**Work instructions:** Reproduce the rows from the line with "You are a GUI" to the line with "[x=245, y=19]", renaming "My Gallery" to "Shared Gallery" and keeping everything else unchanged.

**Input material:**
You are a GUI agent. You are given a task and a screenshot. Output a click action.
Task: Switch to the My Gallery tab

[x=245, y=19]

...

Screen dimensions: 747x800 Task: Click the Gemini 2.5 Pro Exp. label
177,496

**Exercise output:**
You are a GUI agent. You are given a task and a screenshot. Output a click action.
Task: Switch to the Shared Gallery tab

[x=245, y=19]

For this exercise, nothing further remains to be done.